Nvidia Gigabyte GTX 660 bottleneck ?

Anguish

Reputable
Oct 19, 2014
5
0
4,510
My Setup:

GPU:
Nvidia Gigabyte GTX 660

CPU:
Intel core i3 2120 (Sandy Bridge)

RAM:
8gb

This is my current set-up, is my GPU being bottleneck, I have been playing games and getting bad FPS, would it be wise to upgrade to a i5 or i7?
 
Solution
For today's games and at higher resolutions both those components are bottlenecks. If you're playing at low resolutions like 1360x768 and still getting bad FPS then it's definitely a CPU bottleneck.

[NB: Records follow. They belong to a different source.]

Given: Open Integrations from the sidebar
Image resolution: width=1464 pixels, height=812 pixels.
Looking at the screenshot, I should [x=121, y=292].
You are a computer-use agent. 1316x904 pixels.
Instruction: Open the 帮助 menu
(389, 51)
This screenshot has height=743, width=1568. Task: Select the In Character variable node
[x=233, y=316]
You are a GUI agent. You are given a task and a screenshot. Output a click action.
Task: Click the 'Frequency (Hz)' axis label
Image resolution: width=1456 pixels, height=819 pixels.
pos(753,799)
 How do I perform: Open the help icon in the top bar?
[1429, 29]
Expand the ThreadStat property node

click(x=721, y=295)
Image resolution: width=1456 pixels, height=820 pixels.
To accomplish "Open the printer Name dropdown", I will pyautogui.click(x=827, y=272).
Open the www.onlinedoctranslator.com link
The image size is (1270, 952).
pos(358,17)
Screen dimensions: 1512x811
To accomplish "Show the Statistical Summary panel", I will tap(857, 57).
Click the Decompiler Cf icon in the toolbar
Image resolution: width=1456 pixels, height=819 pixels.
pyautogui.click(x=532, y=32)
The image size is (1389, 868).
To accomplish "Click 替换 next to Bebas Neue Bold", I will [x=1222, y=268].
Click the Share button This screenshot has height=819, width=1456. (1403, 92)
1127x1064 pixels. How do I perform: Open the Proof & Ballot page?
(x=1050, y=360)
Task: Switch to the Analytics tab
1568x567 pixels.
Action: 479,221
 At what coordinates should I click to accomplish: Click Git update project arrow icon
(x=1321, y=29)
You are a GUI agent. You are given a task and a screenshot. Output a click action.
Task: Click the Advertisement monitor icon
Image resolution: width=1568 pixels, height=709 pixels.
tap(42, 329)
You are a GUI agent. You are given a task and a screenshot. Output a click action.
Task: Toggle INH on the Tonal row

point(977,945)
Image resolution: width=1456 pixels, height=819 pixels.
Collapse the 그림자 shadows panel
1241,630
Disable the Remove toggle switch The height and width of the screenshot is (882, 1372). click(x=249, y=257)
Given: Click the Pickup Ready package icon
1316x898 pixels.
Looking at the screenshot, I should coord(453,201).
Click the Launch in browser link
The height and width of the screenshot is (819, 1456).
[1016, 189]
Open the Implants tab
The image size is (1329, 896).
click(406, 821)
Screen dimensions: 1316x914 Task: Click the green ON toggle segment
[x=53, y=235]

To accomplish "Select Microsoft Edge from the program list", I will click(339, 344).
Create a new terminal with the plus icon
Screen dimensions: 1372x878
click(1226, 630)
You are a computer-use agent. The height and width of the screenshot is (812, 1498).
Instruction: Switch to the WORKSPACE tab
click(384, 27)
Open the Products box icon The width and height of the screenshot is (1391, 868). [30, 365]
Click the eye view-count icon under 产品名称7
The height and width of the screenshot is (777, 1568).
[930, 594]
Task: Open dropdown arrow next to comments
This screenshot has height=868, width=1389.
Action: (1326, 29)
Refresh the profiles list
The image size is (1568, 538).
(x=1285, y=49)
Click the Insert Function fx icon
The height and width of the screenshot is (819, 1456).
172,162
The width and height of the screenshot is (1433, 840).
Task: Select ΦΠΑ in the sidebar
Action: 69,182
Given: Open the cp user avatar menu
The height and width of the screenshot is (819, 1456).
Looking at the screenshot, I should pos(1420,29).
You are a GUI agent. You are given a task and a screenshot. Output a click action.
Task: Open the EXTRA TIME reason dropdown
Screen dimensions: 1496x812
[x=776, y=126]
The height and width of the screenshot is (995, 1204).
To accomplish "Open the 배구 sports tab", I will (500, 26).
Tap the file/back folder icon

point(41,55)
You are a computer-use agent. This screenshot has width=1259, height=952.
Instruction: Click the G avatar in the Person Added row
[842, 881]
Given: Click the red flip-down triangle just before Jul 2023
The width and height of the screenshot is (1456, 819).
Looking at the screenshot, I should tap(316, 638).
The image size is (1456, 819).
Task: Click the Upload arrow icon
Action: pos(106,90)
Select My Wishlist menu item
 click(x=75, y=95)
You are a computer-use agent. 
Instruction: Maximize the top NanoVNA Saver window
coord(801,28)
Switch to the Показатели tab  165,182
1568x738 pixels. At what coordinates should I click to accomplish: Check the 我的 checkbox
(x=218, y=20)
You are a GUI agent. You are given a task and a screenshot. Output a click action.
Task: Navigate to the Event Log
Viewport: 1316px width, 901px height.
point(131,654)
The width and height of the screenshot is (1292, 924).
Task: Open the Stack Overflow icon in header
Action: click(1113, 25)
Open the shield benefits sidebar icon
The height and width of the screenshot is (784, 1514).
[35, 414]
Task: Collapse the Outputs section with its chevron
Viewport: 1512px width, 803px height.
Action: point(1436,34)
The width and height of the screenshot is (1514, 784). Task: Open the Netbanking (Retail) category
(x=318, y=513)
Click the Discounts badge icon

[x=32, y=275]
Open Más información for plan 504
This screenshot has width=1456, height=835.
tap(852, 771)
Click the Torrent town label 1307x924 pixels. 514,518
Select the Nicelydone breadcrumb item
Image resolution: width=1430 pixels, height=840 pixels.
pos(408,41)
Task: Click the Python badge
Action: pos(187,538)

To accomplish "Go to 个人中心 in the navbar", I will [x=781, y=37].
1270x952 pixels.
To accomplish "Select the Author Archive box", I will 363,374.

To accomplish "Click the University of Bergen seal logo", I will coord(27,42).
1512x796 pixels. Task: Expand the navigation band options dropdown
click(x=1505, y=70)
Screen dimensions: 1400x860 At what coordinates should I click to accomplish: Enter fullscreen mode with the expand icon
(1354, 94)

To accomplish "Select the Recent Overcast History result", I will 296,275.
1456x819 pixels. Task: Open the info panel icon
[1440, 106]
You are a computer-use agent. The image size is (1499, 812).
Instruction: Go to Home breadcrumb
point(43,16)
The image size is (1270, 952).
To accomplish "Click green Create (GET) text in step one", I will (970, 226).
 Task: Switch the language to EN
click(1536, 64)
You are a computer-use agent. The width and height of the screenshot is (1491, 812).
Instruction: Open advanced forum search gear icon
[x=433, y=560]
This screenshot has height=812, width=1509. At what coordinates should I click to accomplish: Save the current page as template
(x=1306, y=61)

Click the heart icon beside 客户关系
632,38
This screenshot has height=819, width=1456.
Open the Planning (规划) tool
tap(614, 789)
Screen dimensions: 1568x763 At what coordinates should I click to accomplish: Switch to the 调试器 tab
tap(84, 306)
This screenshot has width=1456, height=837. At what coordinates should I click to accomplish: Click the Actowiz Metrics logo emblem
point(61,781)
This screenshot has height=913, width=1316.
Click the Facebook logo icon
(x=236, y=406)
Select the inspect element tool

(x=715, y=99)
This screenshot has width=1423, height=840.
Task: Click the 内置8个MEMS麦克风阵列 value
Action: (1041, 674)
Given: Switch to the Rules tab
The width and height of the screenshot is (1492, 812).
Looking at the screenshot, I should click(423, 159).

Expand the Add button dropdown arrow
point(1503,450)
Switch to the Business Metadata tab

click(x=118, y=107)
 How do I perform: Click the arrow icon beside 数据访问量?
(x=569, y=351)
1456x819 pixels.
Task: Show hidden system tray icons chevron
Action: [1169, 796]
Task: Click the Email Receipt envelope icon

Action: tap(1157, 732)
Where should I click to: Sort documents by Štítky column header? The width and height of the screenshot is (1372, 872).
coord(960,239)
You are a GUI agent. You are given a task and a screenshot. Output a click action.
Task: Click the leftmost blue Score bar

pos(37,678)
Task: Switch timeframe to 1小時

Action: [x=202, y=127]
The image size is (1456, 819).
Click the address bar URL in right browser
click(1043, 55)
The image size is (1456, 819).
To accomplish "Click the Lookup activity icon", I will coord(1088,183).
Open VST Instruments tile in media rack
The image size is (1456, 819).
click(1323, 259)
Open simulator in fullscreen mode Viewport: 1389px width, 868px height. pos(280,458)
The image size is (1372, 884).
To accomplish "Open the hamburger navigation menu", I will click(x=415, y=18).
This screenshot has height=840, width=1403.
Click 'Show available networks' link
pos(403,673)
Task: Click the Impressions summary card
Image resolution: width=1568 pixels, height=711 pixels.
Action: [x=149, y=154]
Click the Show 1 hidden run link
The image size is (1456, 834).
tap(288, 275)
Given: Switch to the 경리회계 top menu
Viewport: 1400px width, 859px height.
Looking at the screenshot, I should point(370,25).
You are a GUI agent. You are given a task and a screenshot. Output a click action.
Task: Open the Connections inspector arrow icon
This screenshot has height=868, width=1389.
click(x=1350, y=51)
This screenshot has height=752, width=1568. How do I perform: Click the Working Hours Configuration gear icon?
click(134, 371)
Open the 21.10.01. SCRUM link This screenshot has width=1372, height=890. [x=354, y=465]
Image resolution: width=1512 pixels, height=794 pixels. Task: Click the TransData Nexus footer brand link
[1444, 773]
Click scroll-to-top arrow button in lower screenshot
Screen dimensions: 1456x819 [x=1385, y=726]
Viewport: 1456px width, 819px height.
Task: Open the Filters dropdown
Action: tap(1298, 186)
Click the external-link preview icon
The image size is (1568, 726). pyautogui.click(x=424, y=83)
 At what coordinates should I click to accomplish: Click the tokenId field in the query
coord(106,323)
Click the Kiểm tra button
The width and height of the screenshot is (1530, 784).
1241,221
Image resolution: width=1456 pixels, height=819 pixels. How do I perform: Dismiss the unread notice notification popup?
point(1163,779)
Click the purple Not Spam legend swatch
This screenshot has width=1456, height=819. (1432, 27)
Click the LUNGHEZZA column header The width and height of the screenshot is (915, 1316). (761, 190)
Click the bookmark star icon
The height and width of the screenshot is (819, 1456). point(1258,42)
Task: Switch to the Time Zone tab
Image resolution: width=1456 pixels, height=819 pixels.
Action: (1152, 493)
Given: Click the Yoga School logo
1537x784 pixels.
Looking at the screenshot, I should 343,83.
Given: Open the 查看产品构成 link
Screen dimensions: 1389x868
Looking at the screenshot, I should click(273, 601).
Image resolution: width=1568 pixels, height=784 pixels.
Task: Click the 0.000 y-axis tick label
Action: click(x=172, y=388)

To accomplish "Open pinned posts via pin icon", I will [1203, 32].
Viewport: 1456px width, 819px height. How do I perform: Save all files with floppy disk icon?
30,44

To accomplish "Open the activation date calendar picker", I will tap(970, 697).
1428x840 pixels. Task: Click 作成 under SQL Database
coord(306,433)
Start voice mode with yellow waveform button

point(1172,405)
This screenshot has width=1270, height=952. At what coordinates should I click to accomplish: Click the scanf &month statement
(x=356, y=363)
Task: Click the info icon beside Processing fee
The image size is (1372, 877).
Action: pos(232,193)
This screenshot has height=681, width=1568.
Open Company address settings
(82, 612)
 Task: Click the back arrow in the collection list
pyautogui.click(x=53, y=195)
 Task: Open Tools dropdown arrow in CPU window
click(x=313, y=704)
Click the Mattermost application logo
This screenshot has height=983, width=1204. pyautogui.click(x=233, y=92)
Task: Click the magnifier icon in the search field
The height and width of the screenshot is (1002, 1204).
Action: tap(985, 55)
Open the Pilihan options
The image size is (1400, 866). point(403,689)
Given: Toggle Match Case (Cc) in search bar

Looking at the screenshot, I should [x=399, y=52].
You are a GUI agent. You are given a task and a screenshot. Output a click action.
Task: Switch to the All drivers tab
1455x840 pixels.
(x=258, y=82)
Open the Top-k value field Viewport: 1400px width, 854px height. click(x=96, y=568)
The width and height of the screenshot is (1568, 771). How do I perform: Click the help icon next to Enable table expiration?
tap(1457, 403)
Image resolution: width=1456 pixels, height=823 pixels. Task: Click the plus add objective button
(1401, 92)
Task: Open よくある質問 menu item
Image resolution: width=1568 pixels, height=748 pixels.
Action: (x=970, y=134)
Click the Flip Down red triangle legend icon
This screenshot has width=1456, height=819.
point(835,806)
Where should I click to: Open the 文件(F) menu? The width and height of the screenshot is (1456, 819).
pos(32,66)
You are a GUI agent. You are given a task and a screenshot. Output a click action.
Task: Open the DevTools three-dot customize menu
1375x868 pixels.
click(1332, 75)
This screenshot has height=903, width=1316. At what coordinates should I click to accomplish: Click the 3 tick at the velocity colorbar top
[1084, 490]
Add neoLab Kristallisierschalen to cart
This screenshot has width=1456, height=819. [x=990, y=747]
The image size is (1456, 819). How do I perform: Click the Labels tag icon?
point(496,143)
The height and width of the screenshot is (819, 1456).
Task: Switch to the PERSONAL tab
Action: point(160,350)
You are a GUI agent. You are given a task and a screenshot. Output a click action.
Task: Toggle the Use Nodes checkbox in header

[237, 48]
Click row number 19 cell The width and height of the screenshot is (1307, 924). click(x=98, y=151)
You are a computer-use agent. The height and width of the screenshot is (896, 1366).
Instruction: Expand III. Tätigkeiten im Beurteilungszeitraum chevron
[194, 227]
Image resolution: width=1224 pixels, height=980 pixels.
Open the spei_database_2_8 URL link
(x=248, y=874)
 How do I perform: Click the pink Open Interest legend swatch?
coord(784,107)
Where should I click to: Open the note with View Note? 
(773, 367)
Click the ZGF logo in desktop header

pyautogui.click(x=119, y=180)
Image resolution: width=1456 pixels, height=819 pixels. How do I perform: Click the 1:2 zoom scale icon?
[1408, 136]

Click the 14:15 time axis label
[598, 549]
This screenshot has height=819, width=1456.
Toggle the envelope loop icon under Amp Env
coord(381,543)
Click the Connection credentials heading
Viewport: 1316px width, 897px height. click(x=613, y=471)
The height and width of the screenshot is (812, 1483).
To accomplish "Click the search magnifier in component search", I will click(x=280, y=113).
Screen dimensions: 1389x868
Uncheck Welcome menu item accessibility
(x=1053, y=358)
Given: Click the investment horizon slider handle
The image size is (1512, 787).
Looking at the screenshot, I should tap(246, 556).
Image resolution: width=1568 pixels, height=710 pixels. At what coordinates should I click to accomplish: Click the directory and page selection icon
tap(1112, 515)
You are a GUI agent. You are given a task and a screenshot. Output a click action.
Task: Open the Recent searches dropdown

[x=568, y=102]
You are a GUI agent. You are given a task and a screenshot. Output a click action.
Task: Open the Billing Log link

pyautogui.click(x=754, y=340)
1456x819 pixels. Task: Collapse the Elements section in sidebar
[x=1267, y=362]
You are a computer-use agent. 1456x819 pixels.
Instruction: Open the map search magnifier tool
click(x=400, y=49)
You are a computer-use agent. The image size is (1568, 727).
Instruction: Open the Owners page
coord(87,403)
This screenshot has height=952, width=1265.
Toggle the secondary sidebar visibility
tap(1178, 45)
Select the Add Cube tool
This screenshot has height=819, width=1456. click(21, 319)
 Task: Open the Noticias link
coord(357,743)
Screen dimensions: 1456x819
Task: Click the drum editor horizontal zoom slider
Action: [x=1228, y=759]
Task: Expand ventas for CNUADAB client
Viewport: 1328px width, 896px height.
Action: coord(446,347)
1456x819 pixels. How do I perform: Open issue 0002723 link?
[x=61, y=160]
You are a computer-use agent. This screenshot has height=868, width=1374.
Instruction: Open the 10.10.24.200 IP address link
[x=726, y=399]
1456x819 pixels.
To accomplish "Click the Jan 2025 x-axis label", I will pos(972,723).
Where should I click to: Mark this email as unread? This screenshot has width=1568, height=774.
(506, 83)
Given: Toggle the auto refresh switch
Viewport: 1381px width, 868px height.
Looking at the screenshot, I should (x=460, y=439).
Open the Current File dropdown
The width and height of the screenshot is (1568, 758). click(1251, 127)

My 670 played any modern game perfectly smooth on max settings, (1360x768) but when I went to 2560x1080 and beyond the card really struggled. If you want to play at high res, then the 660 is definitely the bottleneck, and your CPU to a lesser extent.

caqde

Distinguished
What games are giving you bad FPS and what graphical settings are you trying to use? Also if you can post your system temps for your cpu and gpu before and during gameplay if possible. You could run CPUid's HWMonitor to get the high and current temps play a game for a bit and let the system idle for a while post a screenshot or 2 with the values or grab the high and low/current temps for each and post them.
 

doubletake

Honorable
Sep 30, 2012
1,269
1
11,960
The only games that the i3 will hold a 660 back in are VERY cpu-heavy games like large-scale BF3/BF4 multiplayer matches, Planetside 2, etc. Large player count multiplayer games basically. For the majority of games however, the i3 and 660 are well matched.
 

spacejunk

Distinguished
Aug 2, 2012
308
22
18,815
For today's games and at higher resolutions both those components are bottlenecks. If you're playing at low resolutions like 1360x768 and still getting bad FPS then it's definitely a CPU bottleneck.

My 670 played any modern game perfectly smooth on max settings, (1360x768) but when I went to 2560x1080 and beyond the card really struggled. If you want to play at high res, then the 660 is definitely the bottleneck, and your CPU to a lesser extent.